It's the night. The night I've been waiting for. I've been looking forward to this night since the beginning of the year. It's the one thing I've dreamed about for years and it's here. Finally. There's butterflies in my stomach and I just can't keep the excitement out of my smile. It'll be perfect and I know it. I've only dreamed and wished for this for so long, I can't remember wishing for something other than this.
I'd liken this to the Cinderella story without the evil relatives. It's about that magical. This dress I've put on has got to be one of the cutest dresses I had ever seen and I bought it just for this perfect night. The black stretches on forever with the white stripe on the side peeking out starting from my waist and it feels like silk on my skin. It's gorgeous. I'm hoping he likes it too.
Zane. He agreed to be my date and I couldn't believe it. I never thought he would especially since his life is such a mess. Stupid ex-girlfriend. But all in all, I'm happy about it. I keep trying to picture him in a tux and the image just barely escapes me and it's frustrating- I can't picture us at all. I'll just have to wait and see.
My two best friends and I are touching up at one of their houses. I'm fixing both of their hair and it amazes me how many curls there are. One's got uber curly dark brown hair that seems to go every which way, the other with blond curly-wavy hair whose locks of hair fit together like pieces of a puzzle. I'm a little green on the edges because my hair's so straight with its own highlights, but it fits me just fine. I wrap my arms around their waists in the mirror and we pose just for fun. We're beautiful and we know it.

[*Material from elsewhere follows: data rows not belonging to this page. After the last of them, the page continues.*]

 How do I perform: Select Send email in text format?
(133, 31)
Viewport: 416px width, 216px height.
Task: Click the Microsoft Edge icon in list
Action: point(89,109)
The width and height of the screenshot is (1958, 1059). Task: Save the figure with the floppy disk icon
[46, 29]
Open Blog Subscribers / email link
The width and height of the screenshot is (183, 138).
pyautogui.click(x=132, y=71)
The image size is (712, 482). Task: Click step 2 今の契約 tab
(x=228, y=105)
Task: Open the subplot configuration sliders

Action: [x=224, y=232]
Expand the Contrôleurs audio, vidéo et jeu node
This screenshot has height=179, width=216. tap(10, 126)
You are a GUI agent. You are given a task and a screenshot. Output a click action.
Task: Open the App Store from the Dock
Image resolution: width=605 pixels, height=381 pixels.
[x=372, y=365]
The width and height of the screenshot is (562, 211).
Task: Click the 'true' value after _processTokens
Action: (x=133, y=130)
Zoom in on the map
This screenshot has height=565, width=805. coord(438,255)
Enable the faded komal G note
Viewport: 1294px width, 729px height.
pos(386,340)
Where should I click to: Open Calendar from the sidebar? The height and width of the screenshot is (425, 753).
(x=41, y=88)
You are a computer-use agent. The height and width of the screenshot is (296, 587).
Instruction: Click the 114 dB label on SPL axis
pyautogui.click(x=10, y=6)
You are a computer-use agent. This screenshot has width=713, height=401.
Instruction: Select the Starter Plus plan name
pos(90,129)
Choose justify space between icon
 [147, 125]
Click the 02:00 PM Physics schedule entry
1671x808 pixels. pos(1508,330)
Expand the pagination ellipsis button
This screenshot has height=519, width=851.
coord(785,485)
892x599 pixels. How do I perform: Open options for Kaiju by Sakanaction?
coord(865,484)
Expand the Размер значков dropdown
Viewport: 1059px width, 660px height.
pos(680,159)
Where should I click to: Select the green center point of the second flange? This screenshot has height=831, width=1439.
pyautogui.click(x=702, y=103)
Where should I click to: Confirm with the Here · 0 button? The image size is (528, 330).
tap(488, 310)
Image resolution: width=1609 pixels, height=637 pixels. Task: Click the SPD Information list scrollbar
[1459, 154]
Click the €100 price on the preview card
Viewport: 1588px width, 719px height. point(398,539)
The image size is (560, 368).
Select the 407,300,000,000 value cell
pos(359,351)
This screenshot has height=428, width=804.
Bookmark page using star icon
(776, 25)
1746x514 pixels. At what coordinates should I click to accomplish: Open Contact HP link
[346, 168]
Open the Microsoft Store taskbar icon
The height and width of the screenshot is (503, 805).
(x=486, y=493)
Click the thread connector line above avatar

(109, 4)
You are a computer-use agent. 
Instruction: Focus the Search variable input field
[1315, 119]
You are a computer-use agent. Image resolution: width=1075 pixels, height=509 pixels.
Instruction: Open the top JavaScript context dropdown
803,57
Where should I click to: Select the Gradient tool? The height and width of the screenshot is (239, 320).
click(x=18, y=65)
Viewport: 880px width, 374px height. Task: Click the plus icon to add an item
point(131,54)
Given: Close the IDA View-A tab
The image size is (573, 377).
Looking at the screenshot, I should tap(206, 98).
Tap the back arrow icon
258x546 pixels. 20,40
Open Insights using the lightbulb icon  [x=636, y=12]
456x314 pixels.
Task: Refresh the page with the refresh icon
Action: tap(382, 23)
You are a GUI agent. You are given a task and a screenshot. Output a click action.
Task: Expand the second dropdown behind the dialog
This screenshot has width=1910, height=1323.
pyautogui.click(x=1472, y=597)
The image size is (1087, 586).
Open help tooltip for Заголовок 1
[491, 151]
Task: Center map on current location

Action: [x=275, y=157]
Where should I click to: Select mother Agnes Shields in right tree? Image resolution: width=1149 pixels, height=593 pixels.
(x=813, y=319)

Our dresses complement each other, Locke's midnight blue, Natalia's virgin white, and mine's the black. We make up the sky on a beautiful night with a full moon and stars and it looks like it'll never end. Quiet swirls of silk sound like the wind blowing through trees with the clipping sounds of the barrettes remind me of the crickets from the summer nights. Click! goes the camera for our obligatory mirror picture before the dance and we grin at each other because we love it so much.
The doorbell distracts us and we all run down the stairs to see who's the first of the dates to arrive. "Caden!" Natalia exclaims with happiness. He's spiffed up in a white tux with a black shirt to continue with the midnight pre-dawn theme we've got going so far. Caden's face lights up looking at the pretty scene before his eyes and he gives a shy smile to her. She blushes gently and he reaches for her as she steps down.
I pull out my camera and start snapping away, determined to capture the cute moments. The looks on their faces are priceless and I want them to remember tonight for the rest of their lives. The doorbell rings again. I turn to find Locke's date, Taregan at the door. His lines are sharp and I can tell Locke appreciates the way he looks. For a guy, he looks pretty good in the pale pink, almost white tuxedo we picked for him weeks ago. The tie matches her dress and together, they make a picture perfect dawn.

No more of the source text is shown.